The Cleveland Cavaliers could have landed a proven off-the-bench scorer and Sixth Man of the Year in Jamal Crawford, but they opted to bring in European prospect Cedi Osman out of Turkey. Osman, the 31st overall pick in the 2015 NBA Draft, provides youth and length to a Cavs team that has been trying to form versatile squad that could neutralize Golden State’s potent small-ball lineup.

Osman in Gold-and-Wine

After two more years in the Turkish and European leagues, the 22-year old Osman will be now testing his mettle against the best players in the world.

According to Brian Windhorst of ESPN, the Cavaliers signed Osman to a three-year, $8.3 million deal with 700K of the base salary set to cover the buyout fee for Turkish ball club Anadolu Efes.

The Turkish baller is another prototypical flexi-guy who can play multiple positions. At 6-foot-8, 216-pound, Osman is listed as a small forward but he has the ability to play at the shooting guard and point guard spots. The Cavs are apparently hell-bent in forming a roster of versatile players who can defend the pick-and-roll game and stretch the floor.

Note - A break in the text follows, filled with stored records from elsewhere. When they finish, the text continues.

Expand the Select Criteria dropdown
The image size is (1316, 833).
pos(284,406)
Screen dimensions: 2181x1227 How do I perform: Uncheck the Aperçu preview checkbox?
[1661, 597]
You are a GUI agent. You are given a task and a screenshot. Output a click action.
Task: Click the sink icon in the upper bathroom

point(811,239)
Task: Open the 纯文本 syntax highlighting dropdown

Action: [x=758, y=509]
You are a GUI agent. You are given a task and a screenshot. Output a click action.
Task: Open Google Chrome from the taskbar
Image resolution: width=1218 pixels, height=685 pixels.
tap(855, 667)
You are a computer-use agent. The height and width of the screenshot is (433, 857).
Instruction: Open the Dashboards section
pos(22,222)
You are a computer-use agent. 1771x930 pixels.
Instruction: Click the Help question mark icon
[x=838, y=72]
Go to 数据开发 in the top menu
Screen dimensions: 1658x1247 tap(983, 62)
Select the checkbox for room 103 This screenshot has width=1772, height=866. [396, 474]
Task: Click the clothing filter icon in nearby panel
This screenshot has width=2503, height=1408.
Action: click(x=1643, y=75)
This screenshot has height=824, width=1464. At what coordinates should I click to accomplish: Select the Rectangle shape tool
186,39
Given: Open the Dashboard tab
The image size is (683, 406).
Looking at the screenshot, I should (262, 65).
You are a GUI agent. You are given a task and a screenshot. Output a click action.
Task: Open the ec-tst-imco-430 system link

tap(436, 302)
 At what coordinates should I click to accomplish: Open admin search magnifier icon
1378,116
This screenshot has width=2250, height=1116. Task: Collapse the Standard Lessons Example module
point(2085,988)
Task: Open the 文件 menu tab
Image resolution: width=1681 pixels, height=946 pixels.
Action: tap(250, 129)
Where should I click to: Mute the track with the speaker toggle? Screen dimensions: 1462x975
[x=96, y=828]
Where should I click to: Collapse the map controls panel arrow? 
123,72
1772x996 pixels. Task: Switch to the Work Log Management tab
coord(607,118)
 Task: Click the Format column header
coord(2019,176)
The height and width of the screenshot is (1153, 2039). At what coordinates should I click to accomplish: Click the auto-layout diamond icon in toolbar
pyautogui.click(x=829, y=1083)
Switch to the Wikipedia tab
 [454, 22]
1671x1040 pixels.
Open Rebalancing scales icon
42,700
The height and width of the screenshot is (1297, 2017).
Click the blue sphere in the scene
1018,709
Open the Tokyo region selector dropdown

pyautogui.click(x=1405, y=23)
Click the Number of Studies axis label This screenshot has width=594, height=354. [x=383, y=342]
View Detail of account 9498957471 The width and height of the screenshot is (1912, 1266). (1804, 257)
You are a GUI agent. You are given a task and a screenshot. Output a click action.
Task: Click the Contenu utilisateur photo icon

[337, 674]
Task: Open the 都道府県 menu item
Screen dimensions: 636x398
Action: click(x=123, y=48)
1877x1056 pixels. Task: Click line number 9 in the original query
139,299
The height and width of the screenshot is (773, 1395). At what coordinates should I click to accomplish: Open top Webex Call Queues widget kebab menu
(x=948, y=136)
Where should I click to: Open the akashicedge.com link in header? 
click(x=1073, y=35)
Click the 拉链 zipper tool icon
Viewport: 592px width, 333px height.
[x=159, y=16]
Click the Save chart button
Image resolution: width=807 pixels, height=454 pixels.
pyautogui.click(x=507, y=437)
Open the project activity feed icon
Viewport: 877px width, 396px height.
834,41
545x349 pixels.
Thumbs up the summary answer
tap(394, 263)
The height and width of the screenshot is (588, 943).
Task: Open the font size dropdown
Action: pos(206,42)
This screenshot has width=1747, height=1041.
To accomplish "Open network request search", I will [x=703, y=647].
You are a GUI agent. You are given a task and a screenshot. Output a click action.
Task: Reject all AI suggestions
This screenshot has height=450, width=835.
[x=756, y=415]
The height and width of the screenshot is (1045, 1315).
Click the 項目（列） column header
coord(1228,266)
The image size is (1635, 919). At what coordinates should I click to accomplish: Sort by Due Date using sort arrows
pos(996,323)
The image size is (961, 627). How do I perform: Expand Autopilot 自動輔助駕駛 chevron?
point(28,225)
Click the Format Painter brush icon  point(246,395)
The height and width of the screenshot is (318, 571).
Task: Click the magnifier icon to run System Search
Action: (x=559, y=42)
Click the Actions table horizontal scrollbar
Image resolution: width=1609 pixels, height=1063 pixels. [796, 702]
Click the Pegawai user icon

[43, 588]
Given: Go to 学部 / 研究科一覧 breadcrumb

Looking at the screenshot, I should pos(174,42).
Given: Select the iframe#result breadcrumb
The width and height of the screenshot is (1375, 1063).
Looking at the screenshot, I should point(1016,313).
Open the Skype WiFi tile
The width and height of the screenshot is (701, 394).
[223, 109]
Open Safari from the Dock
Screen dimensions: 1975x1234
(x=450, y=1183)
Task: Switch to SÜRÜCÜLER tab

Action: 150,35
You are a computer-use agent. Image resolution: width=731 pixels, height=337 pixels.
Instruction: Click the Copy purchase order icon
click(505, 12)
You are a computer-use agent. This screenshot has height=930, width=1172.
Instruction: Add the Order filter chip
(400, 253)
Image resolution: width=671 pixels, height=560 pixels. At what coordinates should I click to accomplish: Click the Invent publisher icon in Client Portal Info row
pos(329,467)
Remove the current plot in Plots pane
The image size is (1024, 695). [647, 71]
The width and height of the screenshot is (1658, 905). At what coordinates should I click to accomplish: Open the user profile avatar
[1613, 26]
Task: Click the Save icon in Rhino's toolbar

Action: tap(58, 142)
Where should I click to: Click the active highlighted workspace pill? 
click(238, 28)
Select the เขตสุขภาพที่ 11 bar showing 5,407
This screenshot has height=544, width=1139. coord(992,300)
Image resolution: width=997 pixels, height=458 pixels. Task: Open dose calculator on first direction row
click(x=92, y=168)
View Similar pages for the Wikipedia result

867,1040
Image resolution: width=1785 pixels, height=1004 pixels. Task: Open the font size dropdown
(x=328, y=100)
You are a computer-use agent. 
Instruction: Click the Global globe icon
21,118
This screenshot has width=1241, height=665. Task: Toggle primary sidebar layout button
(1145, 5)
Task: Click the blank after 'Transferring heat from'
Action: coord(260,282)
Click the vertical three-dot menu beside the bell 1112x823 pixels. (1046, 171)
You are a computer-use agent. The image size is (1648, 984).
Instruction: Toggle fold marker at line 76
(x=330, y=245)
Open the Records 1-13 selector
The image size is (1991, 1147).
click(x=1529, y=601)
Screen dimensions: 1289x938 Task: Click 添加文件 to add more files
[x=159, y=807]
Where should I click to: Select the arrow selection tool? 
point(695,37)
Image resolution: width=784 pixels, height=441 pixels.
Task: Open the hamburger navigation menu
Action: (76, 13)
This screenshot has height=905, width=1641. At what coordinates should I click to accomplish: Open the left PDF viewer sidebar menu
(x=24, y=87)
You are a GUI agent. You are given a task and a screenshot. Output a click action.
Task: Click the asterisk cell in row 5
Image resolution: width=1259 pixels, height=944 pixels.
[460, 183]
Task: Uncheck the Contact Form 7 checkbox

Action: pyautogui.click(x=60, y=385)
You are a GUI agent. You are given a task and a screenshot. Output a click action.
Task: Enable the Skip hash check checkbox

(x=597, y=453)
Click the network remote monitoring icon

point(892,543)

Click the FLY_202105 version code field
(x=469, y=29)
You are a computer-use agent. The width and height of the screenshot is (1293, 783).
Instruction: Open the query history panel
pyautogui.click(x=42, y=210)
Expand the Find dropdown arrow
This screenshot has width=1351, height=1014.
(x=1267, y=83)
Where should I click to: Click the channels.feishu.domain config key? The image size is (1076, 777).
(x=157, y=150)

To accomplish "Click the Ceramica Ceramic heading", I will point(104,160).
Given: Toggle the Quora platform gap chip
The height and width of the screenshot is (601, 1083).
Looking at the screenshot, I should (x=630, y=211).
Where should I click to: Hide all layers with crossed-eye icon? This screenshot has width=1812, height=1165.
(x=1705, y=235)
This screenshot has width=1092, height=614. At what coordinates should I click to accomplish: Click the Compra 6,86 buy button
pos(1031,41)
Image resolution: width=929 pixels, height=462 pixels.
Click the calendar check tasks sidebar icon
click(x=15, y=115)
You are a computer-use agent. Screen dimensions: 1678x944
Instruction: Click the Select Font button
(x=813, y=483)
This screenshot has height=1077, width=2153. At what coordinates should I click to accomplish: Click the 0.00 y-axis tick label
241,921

Jeff Green, who played under Tyronn Lue during their time in Boston, also signed with the Cavs on a one-year, $2.5 million deal. Again, the Cavs are hoping that Green and Osman will help neutralize the Warriors’ small-ball lineup (Steph Curry, Klay Thompson, Andre Iguodala, Kevin Durant and Draymond Green) that capitalizes on opponent’s inability to switch.

3-and-D Project

Former Cavs general manager David Griffin was reportedly very high on Osman as potential 3-and-D player for the Cavaliers before his release. In an April interview with David Zavac of Fear the Sword, Griffin viewed Osman as a prototype 3-and-D guy with the length and mobility to defend wing players and the ability to knock down three-point shots.

"He's not that athletic. He's not that comparatively unguardable [to Goran Dragic]. But he's going to defend and make open jump shots and knows how to play and he's got size," said Griffin, who executed the trade that brought in Osman and Rakeem Christmas from the Minnesota Timberwolves in exchange for Tyrus Jones.

In 35 games, Osman averaged 7.1 points on 40 percent FG shooting (34 percent from 3-point range) with 2.8 rebounds in 18 minutes per game. He’s still pretty much a raw talent as a scorer, but Osman nevertheless possesses the tools to contain Thompson or Steph Curry from jacking up threes. In his first year with the Cavs, Osman is expected to contribute more on the defensive end. However, there’s no denying Osman has that two-way potential in him if properly developed.

Why Osman over Crawford?

Crawford, who was linked to the Cavs before signing with the Wolves, would have given LeBron and company more firepower off the bench, but that isn't what the doctor orders in Cleveland right now. The Cavs need players who can defend the three and pick-and-roll plays, something that Osman brings to the table.